N’avez-vous pas l’impression d’un véritable ennui ?

C. W. : Ici, l’ennui, la monotonie guettent. Rythmé par la liturgie et les saisons, chaque jour se ressemble. Avec les frères, je fends des bûches, je gratte la terre, je remonte des murs de pierre sèche, je prends soin d’un petit troupeau de moutons. C’est une vie au grand air, où je renoue avec quelque chose d’élémentaire, avec l’humus. C’est aussi une école de réalisme, d’humilité. Il me semble que cette vie dépouillée, silencieuse, vide, en lien intime avec le cosmos, accordée avec les saisons, se confond avec la prière.

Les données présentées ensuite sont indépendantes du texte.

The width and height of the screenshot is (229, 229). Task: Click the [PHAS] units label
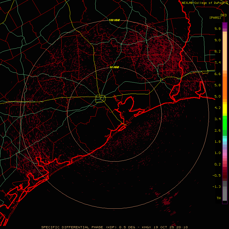click(215, 18)
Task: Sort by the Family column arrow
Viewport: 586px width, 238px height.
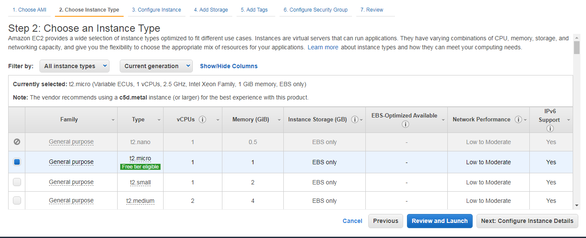Action: [113, 120]
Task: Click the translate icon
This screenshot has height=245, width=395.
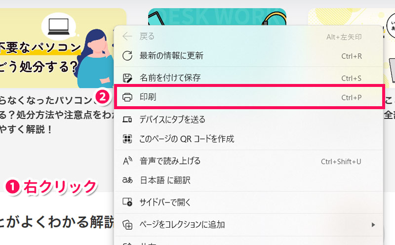Action: click(x=127, y=180)
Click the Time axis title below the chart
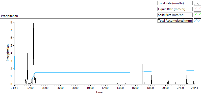This screenshot has height=94, width=202. (x=99, y=92)
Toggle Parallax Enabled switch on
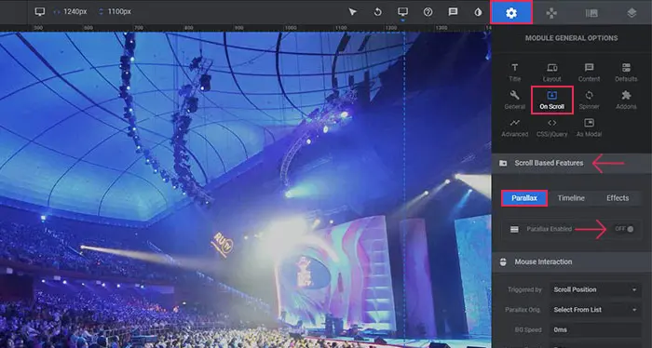 click(625, 229)
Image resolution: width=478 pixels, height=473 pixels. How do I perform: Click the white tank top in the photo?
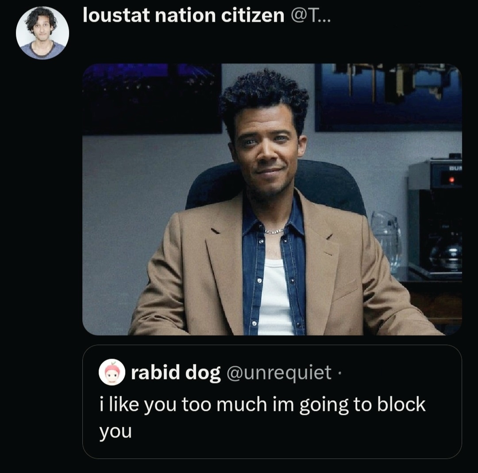(275, 296)
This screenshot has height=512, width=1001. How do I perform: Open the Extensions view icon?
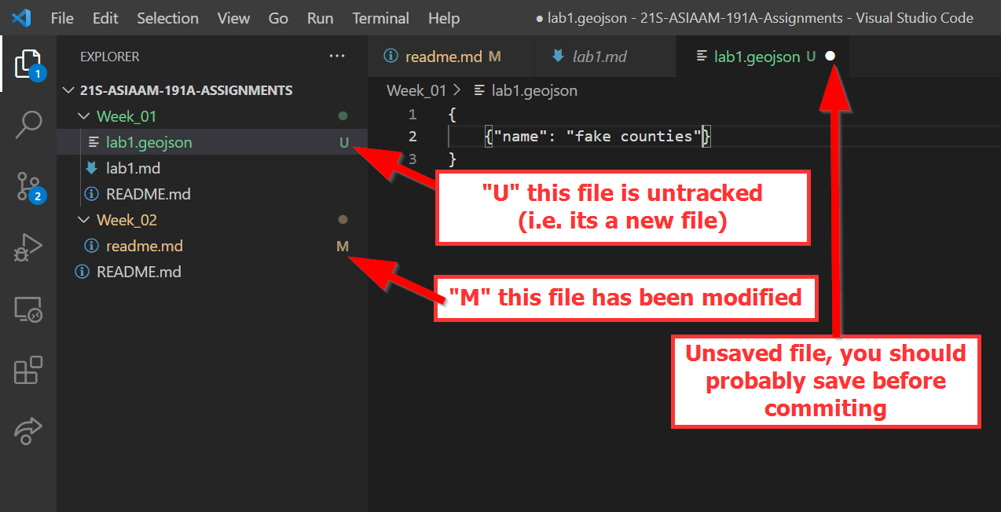(28, 371)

L’ennui peut-il porter des fruits ?

C. W. : L’ennui, la langueur du temps nous ouvrent à des vérités que la vitesse et le trop-plein nous dissimulent. En laissant infuser les heures, on donne aux objets, aux paysages, aux personnes la possibilité de déployer leurs nuances. Dans le rythme lent et monotone d’une vie monastique, les sensations, moins nombreuses, deviennent plus denses, plus riches. En décélérant, l’existence gagne en profondeur, on devient attentif aux fêtes de l’instant, ces petits riens qui révèlent leur poids de beauté et de mystère : les sonnailles des moutons, le passage d’un oiseau, le bourdonnement du ruisseau, le visage d’une retraitante…

Mais l’ennui peut être sec, sans perspective, douloureux…

C. W. : C’est aussi une épreuve. Le vide dépouille, dénude, révèle notre propre chaos intérieur. Tout ce qui farde le personnage social s’en va. Bientôt, il ne reste plus rien, si ce n’est notre paquet de pauvretés et de misères. On se retrouve les mains vides, le cœur brisé et broyé. C’est alors que la grâce de Dieu peut opérer. Les réalités du Royaume ne font jamais de bruit, elles se manifestent discrètement, à basse intensité, jamais de façon appuyée. L’ennui, qui va avec le silence et la solitude, est une condition de la vie intérieure.

Comment les chrétiens peuvent-ils faire entendre cette invitation ?

C. W. : Selon moi, l’Église est sans doute trop prise dans le tropisme occidental du « faire », alors qu’il faut apprendre à « être » tout simplement. La prière, la docilité à l’Esprit sont la source réelle de tout renouveau, le commencement intérieur de toute réforme. Les chrétiens croient à tort qu’il faut produire des choses alors que leur présence suffit. Ne rien faire, juste être là, c’est l’acte le plus intense. C’est aussi le plus dur !

(1) Le Chemin du cœur. L’expérience spirituelle d’André Louf, Charles Wright, Salvator, 2017.